-- begin Input data --

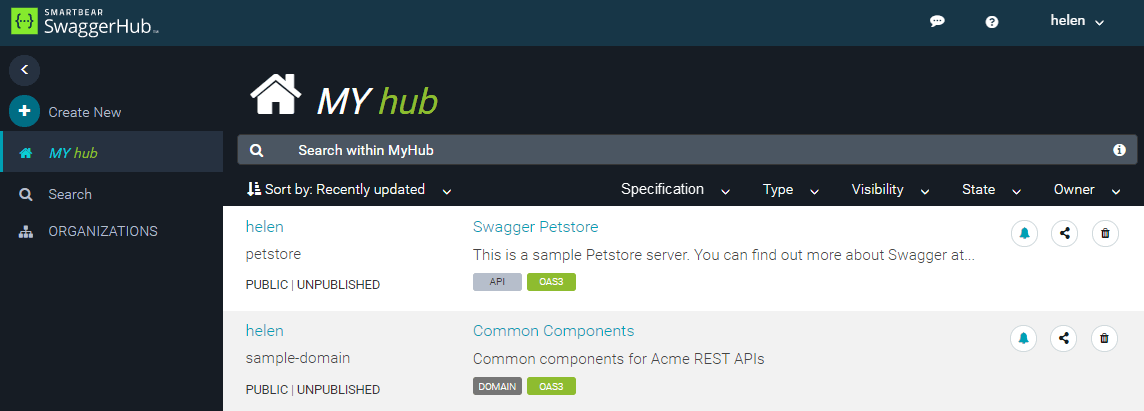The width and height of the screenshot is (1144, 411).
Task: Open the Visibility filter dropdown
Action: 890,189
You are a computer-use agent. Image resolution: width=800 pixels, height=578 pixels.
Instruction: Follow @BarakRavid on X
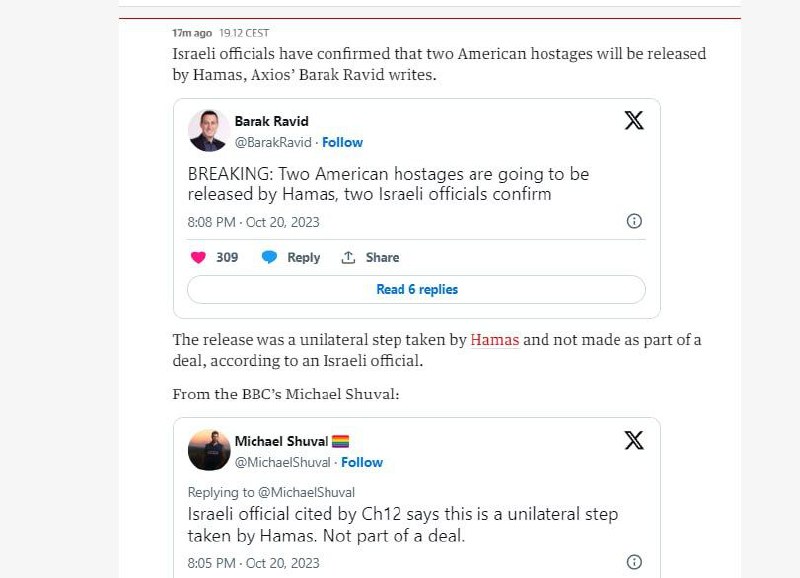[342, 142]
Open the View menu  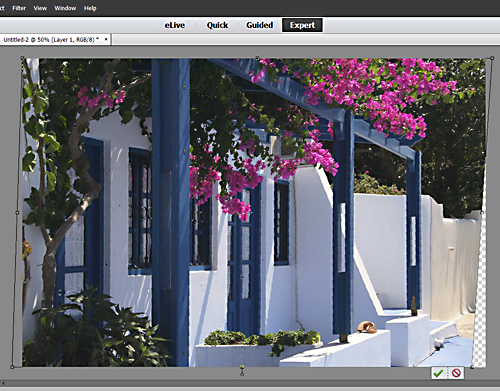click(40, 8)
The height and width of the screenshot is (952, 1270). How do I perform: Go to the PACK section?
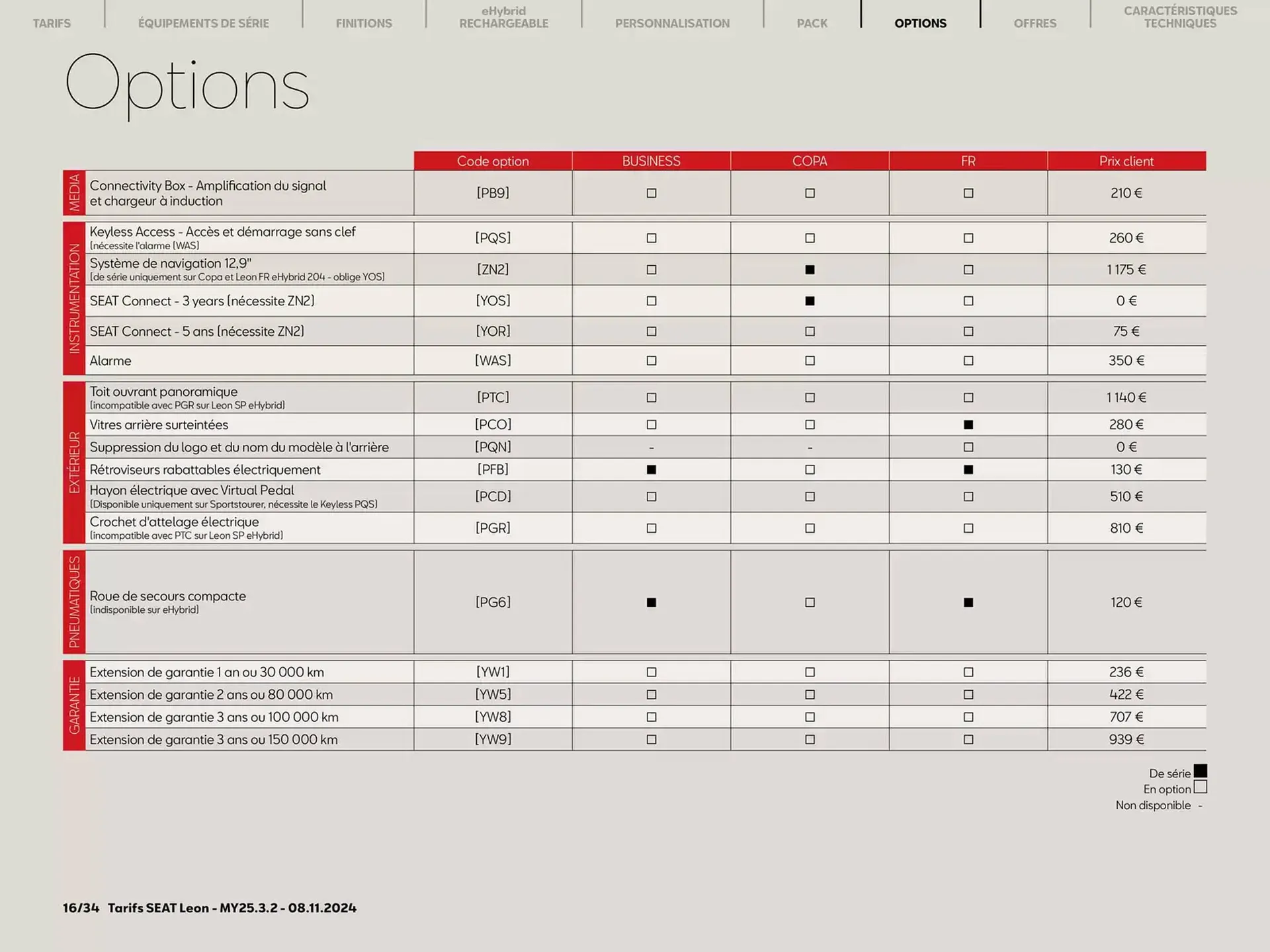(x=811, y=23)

-- end Input data --

Reproduce verbatim the stretch of the items from the line containing "The height and" through the end of the items, omitting the pictures.

* Exercise solution:
The height and width of the screenshot is (952, 1270). How do I perform: Go to the PACK section?
(x=811, y=23)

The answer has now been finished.